A wide range of high-throughput readouts are currently available to assess etiopathological aspects of AD at tissue and cellular levels. Microelectrode array (MEA) devices have been developed in recent years, as substitutes of the more challenging and time-consuming patch clamp analyses [112]. Optogenetic techniques, used to monitor the activities of individual neurons in living tissue, together with MEA assays, antibody immunofluorescence (IF) and high content screening (HCS), could enable rapid and reproducible screening of drugs in vitro (Fig. 1, Table 1).

The signaling pathway/protein and epigenetic/genetic levels: High-throughput readouts

Several high-throughput technologies are currently available to unravel the molecular mechanisms underlying AD pathogenesis. Protein-related readouts (e.g., proteomics, antibody IF-HCS, metabolomics) will provide knowledge on the signaling pathways and protein interactions that are perturbed in AD at the translational and/or post-translational level (Fig. 1, Table 1). In particular, proteomics and phosphoproteomics have been useful to uncover signaling pathways involved in APOE ɛ4-related late-onset AD [114]. The use of capillary electrophoresis–mass spectrometry can help identify abnormal phosphorylation patterns of proteins implicated in cell metabolism, signal transduction, cytoskeleton integration, and synaptic function [115]. Also, analysis of in vivo metabolites of neuronal and glial cells, representative of energy metabolism, level of inflammation and neurotransmitter release, can be performed by using proton magnetic resonance spectroscopy [116]. Finally, genomics, epigenetics and gene expression analyses (e.g., GWAS, gene expression profiling, nutrigenomics, and nutrigenetics), will serve to identify perturbed gene expression particularly in late-onset AD [117, 118]. Late-onset AD patients often present abnormal patterns of histone acetylation and methylation and deregulated noncoding microRNA, which may play a role in AD pathophysiology[118].

Computational models, data extrapolation, and functional studies to validate epidemiological observations

Novel computational models that are currently applied in toxicology, such as in vitro-in vivo extrapolation, physiologically based pharmacokinetic and pharmacodynamics modeling, suitable to define kinetics and dynamics of compound exposure and to predict chemical long term effects [119], might be applied to predict the absorption, distribution, metabolism, and excretion of chemicals, such as chlorpyrifos [120] and manganese [121], both implicated in Aβ deposition [47, 122], and also to assess the efficacy of compounds for AD treatment, such as β-secretase inhibitors [123], the bioactive phytocompound curcumin [124], and APOE ɛ4 inhibitors [125].

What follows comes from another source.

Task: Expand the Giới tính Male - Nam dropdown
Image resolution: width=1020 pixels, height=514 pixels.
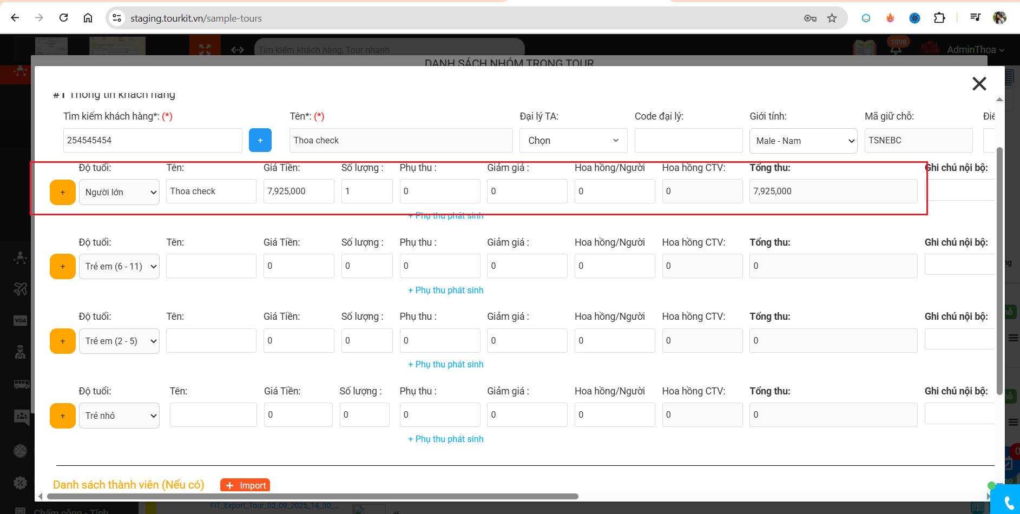Action: 803,141
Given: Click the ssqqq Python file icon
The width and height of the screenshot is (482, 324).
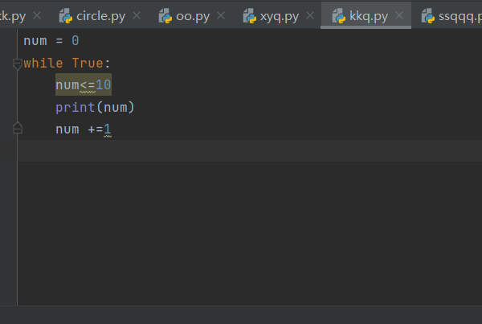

Extrapolation of data obtained from the above described high-throughput readouts and computational simulations might be useful to define early biomarkers of AD, confirm meta-analysis of epidemiological observations, and predict therapeutic efficacy (Fig. 1). In particular, functional studies might be useful to confirm specific roles of identified perturbed pathways/genes at the onset of AD [126, 127]. In this regard, reporter human cell cultures of an identified perturbed signaling pathway might be generated, in an effort to investigate at high-throughput scale possible perturbation of the identified pathway when exposed to known and unknown compounds, in relation to AD pathogenesis. The ultimate goals would be the definition of novel therapeutic compounds and the implementation of intervention strategies aimed at preventing and/or reducing the early symptoms of AD. Additional in vitro functional studies aimed at defining the role of specific genes in the onset of AD would include gain- or loss-of-function approaches and also RNA interference-induced gene silencing using novel human cellular models of AD [128, 129].